La formation duale séduit les patrons français

La formation. De base ou continue, c’est un mot sacré en Suisse, qui rassemble patronat et syndicats, employeurs et employés. Et ce qui distingue notamment la Suisse, mais aussi l’Allemagne, c’est la formation duale, partagée entre l’école et l’entreprise. Ce système a été érigé, ici, en modèle. À tel point qu’il intrigue les Américains comme les Français. En juillet 2015, la Suisse s’était engagée à partager avec les États-Unis son savoir-faire en matière d’apprentissage et, en décembre 2016, le conseiller fédéral Johann Schneider-Ammann avait à nouveau vanté les avantages de la formation duale au président américain Donald Trump. Hier, c’est le patron des patrons français, Pierre Gattaz, qui était à Genève pour se renseigner en détail sur ses spécificités.

«Ce qui m’intéresse dans le système suisse, c’est le grand pragmatisme de la démarche. Et aussi le fait que ces questions de formation ne soient pas politisées, ce qui n’est pas le cas en France», a résumé le Français, qui préside le Medef (Mouvement des entreprises de France). Pierre Gattaz veut comprendre pourquoi un tel fossé sépare les deux pays.

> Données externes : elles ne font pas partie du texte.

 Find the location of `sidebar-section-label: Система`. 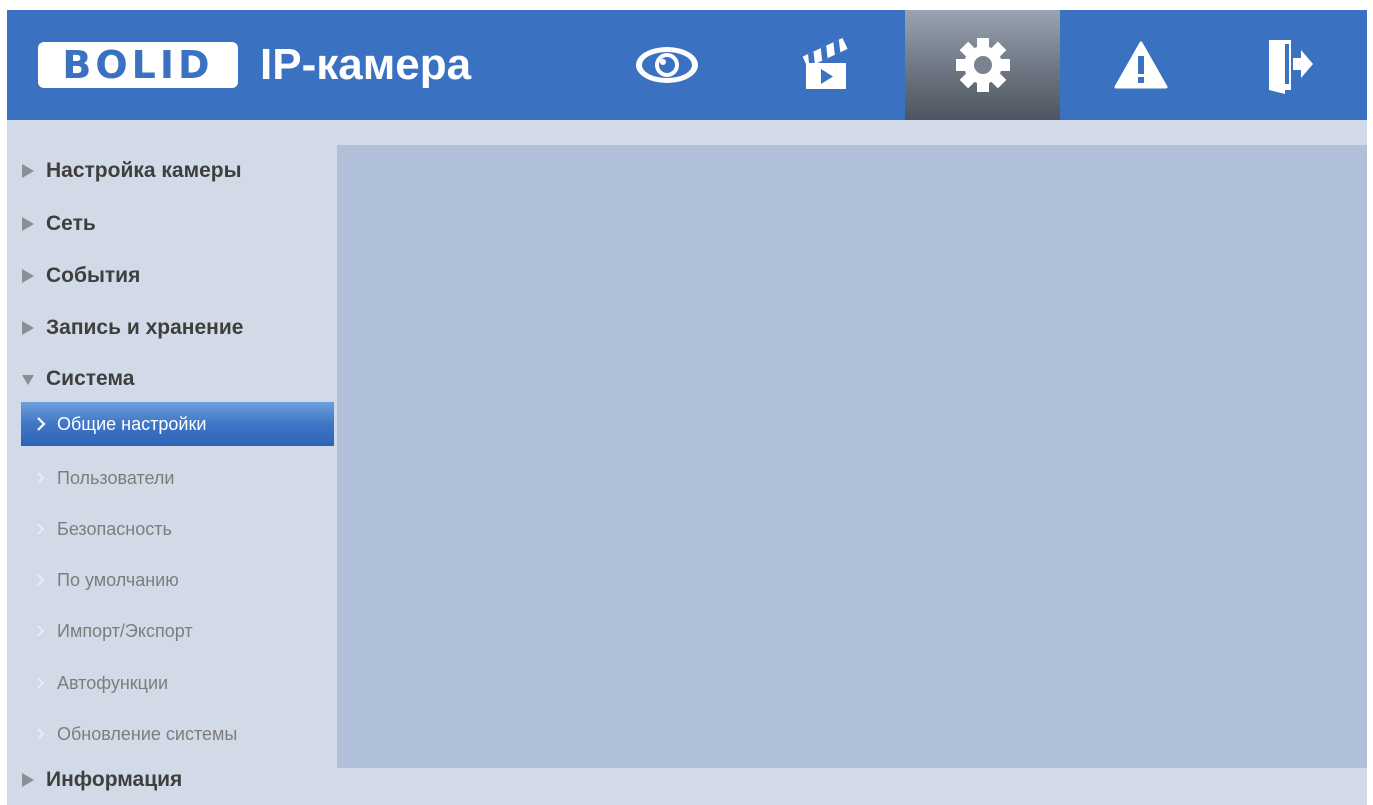

sidebar-section-label: Система is located at coordinates (90, 378).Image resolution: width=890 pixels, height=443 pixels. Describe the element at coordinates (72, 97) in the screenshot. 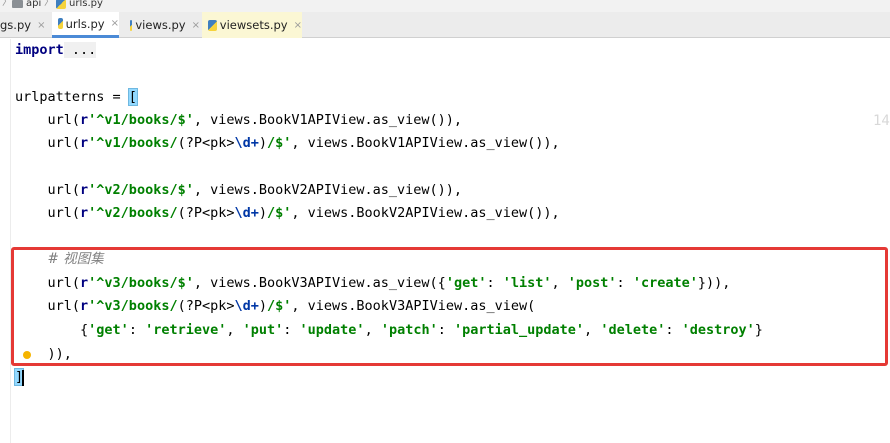

I see `code-text: urlpatterns =` at that location. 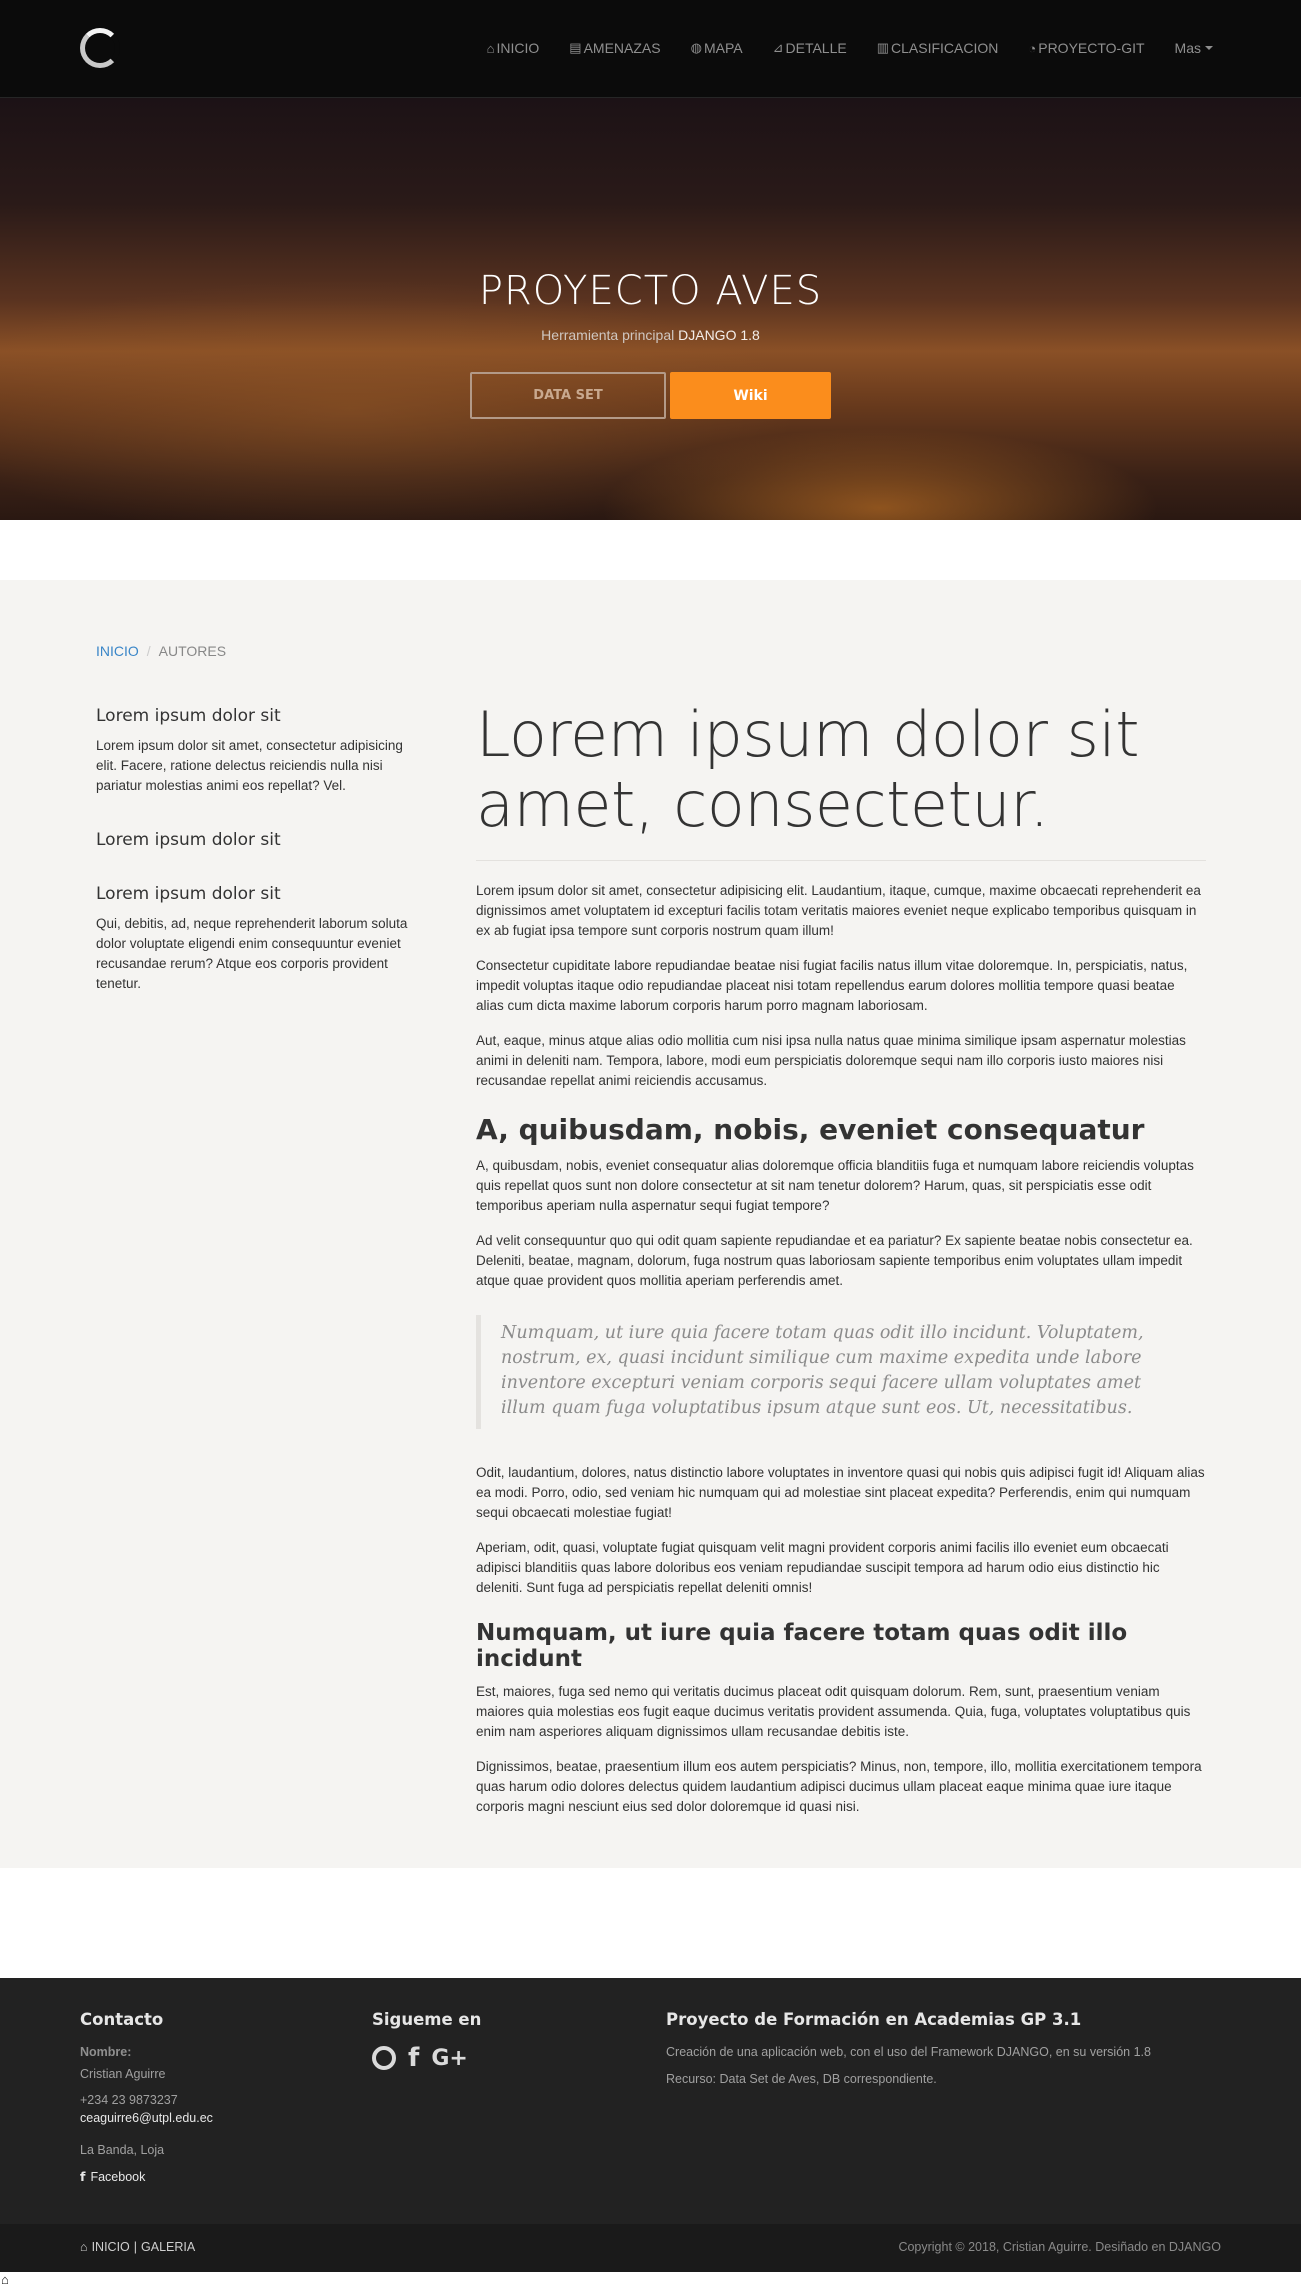 I want to click on footer-heading: Contacto, so click(x=122, y=2020).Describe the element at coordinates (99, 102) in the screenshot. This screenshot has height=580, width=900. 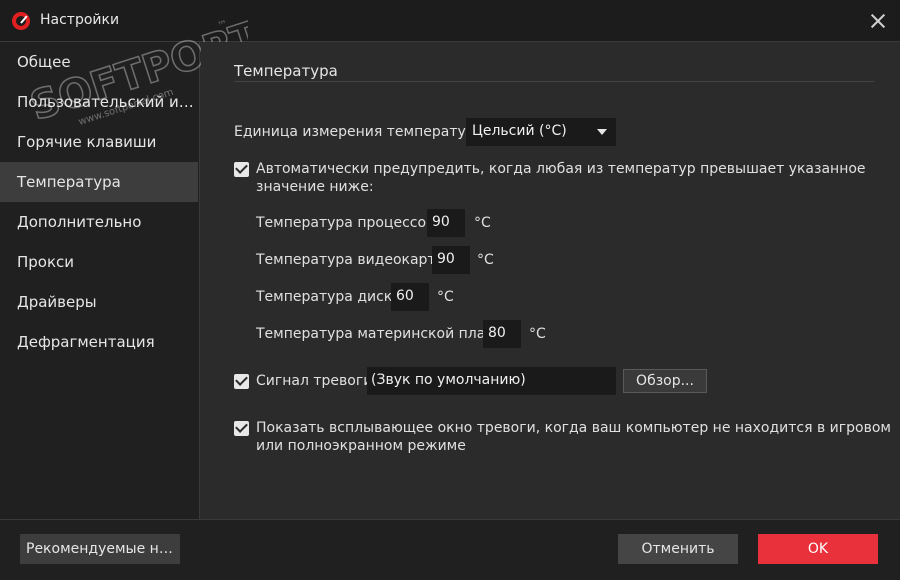
I see `sidebar-item-interface: Пользовательский интерфейс` at that location.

Selon l’OCDE, 62% des jeunes Helvètes âgés de 15 à 24 ans sont en emploi, contre à peine 28,4% des Français de la même tranche d’âge.

Françoise Weber, représentant la CGAS (Communauté genevoise d’action syndicale), a souligné pour sa part le «terrain d’entente» des patrons et des syndicats sur la question de la formation. «Nous discutons beaucoup entre nous», a lâché la syndicaliste, alors que Frank Sobczak, directeur formation de la Fédération des entreprises romandes Genève (FER), indiquait «qu’en vingt ans de pratique, la formation professionnelle n’a jamais été prise en otage par des considérations d’ordre politique».

La formation duale est donc une sorte de vache sacrée. Des patrons et des syndicats marchant la main dans la main? Cette image faisait sourire la délégation patronale française, habituée à des échanges verbaux beaucoup plus musclés de la part des syndicats comme des milieux politiques.

Après des introductions faites par Jean-Luc Favre, président de l’Union des associations patronales genevoises, et Bernard Rüeger, vice-président d’economiesuisse, Sabrina Cohen Dumani, directrice de la Fondation pour la formation professionnelle et continue du Canton de Genève (FFPC), a brossé le tableau général de la formation duale. Elle a relevé la bonne réputation dont jouissent l’apprentissage et la formation duale en particulier. Et elle en a souligné les originalités, liées en particulier à l’existence de passerelles entre la formation de base et les enseignements prodigués dans les hautes écoles.

Une «culture du repêchage» existe aussi, notamment à Genève, où des programmes ont été mis en place pour remettre en selle les jeunes déscolarisés. Ce système d’éducation fondé sur la perméabilité a aussi été suivi avec intérêt par Pierre Gattaz, le chômage des jeunes représentant des petites bombes à retardement dans des pays comme la France, l’Espagne ou l’Italie.